Stored entries
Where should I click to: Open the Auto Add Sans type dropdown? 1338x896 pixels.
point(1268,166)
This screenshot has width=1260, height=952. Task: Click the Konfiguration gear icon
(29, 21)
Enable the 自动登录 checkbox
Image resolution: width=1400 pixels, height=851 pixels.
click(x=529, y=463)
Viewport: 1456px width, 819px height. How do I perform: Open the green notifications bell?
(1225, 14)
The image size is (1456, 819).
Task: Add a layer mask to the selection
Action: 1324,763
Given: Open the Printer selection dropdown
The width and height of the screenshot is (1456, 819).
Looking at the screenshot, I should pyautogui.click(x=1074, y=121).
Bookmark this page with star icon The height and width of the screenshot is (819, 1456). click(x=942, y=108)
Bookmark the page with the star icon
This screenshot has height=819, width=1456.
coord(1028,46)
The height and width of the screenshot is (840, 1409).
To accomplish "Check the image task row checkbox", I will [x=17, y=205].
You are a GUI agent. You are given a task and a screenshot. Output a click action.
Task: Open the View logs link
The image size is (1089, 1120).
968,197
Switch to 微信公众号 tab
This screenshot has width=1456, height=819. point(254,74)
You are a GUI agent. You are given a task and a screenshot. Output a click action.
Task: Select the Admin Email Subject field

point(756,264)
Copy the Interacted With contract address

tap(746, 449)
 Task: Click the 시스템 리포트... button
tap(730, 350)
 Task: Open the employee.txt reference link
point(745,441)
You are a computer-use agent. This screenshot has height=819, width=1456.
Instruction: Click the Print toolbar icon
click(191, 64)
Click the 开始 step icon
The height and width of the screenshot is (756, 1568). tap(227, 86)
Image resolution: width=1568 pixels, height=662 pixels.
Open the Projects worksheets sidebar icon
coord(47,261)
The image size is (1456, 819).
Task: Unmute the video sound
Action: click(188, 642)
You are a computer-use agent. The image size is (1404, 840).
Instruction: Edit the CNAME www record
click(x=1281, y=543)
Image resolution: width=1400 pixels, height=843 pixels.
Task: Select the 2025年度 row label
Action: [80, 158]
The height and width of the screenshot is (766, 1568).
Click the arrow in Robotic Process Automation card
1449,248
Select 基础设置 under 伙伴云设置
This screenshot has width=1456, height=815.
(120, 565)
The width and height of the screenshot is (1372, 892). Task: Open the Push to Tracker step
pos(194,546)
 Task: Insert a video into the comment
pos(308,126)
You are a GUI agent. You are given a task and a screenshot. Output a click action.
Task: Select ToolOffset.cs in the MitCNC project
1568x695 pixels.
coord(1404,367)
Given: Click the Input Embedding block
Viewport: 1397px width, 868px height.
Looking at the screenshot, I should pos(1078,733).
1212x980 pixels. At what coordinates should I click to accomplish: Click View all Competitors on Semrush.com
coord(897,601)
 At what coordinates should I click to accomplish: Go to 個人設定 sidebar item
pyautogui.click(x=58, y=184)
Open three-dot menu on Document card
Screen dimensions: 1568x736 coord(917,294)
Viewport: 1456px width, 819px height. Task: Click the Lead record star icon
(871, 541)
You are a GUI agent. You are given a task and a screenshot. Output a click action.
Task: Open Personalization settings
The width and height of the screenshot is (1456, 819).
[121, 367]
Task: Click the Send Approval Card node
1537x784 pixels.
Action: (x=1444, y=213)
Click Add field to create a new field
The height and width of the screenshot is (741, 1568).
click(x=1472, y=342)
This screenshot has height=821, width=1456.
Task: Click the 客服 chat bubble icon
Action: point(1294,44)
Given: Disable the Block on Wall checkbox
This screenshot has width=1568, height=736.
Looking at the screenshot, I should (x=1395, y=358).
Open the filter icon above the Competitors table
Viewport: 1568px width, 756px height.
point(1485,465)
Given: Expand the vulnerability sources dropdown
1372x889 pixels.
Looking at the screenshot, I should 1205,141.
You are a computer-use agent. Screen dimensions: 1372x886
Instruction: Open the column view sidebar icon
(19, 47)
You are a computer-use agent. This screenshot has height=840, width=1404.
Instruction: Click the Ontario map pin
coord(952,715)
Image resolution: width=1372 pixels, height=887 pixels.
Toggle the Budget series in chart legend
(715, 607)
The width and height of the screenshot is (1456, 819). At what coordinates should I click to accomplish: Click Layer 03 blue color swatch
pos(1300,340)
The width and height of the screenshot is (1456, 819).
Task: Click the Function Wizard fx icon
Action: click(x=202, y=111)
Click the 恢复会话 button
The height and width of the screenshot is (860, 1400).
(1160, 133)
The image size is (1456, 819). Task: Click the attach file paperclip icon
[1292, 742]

## YOUR TASK
Among the lines above, count those that hold the word "page" and give only the count.

## COMPLETED EXERCISE
2